CAPITULO XII
1. Con mucha diligencia comencé pues en Roma lo que me había llevado a ella; la enseñanza del arte de la Retórica. Primero reuní en mi casa a algunos que habían tenido ya noticia de mí y por los cuales me conocieron luego otros. Y comencé a padecer en Roma vejaciones que no había conocido en Africa. Porque ciertamente no se usaban allí las "eversiones" que en Africa había yo conocido, pero en cambio se me anunció desde el principio que los estudiantes romanos se confabulaban para pasar a golpe de la clase de otro maestro abandonando al primero sin pagarle. Eran infieles a la palabra dada, les importaba mucho el dinero y menospreciaban la justicia. Odiábalos yo de todo corazón, aunque mi odio no era perfecto. Lo digo porque más me afectaba lo que yo podía padecer de su parte que no la injusticia que cometían con otros maestros.
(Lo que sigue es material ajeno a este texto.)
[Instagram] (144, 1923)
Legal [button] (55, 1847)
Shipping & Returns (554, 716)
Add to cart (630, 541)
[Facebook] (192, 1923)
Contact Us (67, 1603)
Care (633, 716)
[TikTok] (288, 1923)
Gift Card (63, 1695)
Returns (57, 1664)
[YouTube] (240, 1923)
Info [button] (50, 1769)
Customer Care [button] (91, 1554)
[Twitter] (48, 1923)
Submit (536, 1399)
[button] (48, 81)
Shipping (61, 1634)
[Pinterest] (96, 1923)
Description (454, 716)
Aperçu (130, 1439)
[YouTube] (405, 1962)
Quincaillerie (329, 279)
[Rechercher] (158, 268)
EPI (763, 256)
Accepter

2. Ciertamente son innobles estos tales, que fornicando lejos de ti aman esas burlas pasajeras y un lodoso lucro que cuando se lo toca mancha la mano y se abrazan a un mundo pasajero mientras te menosprecian a ti, que eres permanente y que perdonas al alma humana meretriz cuando se vuelve hacia ti. Y aun ahora detesto a esos tales perversos y descarriados, aunque los amo en el deseo de que se corrijan y que prefieran la ciencia que aprenden, al dinero con que la pagan y que más que a ella te estimen a ti, ¡oh Dios!, que eres verdad y superabundancia de bien cierto y de castísima paz. Pero entonces no quería yo que fueran malos por consideración de mi propio interés y para nada pensaba que fueran buenos para gloria de tu Nombre.